As of May 3, gas prices had increased 16 times in the last 18 weeks totaling about a 31-cent hike for the Midwest, according to the U.S. Department of Energy’s Energy Information Administration.

National retail prices of on-highway diesel, a number national truckload carriers such as Lowell’s J.B. Hunt Transportation Inc. follow, had risen 21 cents a gallon in the last 12 months, as of April 26. But it’s not just the big boys who are taking a hit.

Mel Collier, operations manager of Collier Drug Stores in Fayetteville, said his company fills up its seven-car delivery fleet every other day and spends about $600 per month to keep its delivery vehicles rolling. That’s up $100-$125 or about 25 percent from the same time last year.

“It used to take about 12 bucks to fill up a Honda, now it takes about eighteen,” Collier said.

Each car owned by Colliers, which has six locations across Northwest Arkansas with two more under construction, racks up 25,000 to 35,000 miles a year. Five are gas-powered Honda Civics that average 25 miles per gallon, Collier said. He plans to add three more Civics to the fleet in mid-May.
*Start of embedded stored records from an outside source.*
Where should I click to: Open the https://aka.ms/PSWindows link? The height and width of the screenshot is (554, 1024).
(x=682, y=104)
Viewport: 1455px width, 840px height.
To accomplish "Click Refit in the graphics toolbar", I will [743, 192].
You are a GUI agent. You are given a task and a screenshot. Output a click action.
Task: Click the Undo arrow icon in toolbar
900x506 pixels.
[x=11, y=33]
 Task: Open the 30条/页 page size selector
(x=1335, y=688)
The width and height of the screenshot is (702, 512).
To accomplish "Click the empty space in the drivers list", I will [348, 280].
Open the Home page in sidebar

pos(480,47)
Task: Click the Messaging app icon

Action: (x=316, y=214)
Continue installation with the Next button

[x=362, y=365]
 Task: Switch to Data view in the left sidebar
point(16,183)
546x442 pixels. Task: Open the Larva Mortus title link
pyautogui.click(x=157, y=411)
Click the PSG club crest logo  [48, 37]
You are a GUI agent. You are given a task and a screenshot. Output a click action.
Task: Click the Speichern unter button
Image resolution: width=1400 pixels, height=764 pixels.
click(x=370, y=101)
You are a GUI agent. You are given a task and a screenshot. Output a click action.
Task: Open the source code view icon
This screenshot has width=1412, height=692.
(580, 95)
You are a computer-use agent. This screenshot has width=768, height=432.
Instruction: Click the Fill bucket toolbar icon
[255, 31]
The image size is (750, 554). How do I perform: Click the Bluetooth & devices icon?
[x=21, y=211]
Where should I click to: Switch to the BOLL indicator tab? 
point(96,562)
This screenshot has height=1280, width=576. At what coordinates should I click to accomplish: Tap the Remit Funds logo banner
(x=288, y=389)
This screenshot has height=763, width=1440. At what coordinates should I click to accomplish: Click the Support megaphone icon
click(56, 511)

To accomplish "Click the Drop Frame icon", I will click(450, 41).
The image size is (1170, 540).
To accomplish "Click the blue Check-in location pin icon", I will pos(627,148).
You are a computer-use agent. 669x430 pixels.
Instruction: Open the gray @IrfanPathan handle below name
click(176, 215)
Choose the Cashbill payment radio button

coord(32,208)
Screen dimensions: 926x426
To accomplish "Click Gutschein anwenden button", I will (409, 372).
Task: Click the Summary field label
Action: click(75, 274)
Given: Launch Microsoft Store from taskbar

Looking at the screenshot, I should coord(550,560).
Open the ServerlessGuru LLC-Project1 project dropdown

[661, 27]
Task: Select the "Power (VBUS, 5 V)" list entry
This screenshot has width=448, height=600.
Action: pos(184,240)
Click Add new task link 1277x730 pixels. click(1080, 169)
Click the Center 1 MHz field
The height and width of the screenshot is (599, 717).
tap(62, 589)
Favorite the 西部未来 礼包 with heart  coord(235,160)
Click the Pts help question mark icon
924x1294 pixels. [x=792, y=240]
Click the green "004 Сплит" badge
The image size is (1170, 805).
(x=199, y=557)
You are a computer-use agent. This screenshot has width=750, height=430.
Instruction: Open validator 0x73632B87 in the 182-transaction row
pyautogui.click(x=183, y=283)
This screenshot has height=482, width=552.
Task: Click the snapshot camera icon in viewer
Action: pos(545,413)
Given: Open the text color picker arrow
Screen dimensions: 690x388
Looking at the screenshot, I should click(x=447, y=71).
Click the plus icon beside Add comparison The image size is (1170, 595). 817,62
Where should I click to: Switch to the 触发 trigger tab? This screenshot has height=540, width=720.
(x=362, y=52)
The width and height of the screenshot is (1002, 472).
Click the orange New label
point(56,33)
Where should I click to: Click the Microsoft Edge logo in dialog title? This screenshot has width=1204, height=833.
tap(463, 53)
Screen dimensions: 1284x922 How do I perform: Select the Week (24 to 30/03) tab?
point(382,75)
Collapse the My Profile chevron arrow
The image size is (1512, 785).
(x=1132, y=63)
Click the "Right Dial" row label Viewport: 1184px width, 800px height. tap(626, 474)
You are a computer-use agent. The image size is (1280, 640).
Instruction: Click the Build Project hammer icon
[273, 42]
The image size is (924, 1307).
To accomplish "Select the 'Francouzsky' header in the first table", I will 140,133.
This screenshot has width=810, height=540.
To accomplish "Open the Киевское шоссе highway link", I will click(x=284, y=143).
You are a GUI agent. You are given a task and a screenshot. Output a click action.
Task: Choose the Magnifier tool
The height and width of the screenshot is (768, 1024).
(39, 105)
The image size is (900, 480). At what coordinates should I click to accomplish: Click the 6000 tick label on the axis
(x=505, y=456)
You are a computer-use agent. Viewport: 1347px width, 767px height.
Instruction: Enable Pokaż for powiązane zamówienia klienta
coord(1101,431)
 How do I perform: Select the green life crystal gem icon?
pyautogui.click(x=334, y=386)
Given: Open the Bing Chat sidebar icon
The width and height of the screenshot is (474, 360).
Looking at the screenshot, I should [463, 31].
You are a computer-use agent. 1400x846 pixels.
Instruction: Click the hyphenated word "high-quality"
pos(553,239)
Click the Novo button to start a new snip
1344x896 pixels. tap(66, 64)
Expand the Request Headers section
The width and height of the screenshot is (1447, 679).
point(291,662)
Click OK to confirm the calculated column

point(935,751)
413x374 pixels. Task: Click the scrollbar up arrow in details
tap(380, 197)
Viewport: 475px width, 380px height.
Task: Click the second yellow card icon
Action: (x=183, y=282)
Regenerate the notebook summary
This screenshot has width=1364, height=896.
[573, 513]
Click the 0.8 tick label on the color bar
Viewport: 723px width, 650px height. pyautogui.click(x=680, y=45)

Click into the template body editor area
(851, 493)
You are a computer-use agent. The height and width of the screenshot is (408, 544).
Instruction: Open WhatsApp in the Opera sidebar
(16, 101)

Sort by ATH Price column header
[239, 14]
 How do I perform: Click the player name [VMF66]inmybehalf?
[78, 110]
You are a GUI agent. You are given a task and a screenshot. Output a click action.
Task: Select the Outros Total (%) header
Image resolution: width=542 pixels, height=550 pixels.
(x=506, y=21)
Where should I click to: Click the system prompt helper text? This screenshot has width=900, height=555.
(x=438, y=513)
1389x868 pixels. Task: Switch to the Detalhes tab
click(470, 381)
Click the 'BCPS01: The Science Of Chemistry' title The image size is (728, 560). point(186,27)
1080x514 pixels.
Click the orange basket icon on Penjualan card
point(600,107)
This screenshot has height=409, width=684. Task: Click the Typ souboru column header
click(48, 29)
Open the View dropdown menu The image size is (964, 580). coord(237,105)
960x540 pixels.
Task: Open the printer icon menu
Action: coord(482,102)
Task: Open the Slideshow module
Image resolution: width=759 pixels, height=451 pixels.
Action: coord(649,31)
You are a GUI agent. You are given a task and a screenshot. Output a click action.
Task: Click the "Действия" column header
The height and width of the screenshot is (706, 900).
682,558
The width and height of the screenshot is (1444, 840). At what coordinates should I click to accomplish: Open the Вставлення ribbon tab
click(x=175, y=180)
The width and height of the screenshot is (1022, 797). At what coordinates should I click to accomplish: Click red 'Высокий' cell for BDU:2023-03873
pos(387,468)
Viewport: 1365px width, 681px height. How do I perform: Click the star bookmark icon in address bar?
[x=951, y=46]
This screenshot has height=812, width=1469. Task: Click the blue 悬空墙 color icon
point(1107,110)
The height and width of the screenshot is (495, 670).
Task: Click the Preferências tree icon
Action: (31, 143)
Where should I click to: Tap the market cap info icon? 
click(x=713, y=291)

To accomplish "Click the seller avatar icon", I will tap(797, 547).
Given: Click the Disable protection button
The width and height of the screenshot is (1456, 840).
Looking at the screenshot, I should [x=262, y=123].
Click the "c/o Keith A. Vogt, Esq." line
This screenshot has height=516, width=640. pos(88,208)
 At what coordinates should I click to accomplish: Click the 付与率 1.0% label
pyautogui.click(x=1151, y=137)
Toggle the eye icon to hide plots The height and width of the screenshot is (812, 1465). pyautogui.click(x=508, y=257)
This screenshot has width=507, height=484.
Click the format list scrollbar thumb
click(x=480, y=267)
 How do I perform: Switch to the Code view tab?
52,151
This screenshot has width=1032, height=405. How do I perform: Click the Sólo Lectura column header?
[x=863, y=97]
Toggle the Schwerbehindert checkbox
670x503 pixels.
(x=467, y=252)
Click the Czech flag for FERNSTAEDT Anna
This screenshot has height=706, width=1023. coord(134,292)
Collier said the company hasn’t passed the price hike along to its customers. The chain only raises its prices, he said, when pharmaceutical manufacturers raise theirs.

Philip May, general manager of Lindsey Hauling, said all 20 of the 16-cubic-yard dump trucks in his fleet burn about 100 gallons of diesel per day. Pricier gas has caused a 10 to 12 percent increase in Lindsey’s operational costs during the last six months, he said.

“The rising fuel cost are also driving up the cost of growth in Northwest Arkansas,” May said.

May said his company has had to pass some of the fuel cost increase on to its customers.

Lindsey Hauling, a division of Lindsey & Associates Inc., is based in Rogers and moves fill dirt from mining operations to development sites in Northwest Arkansas.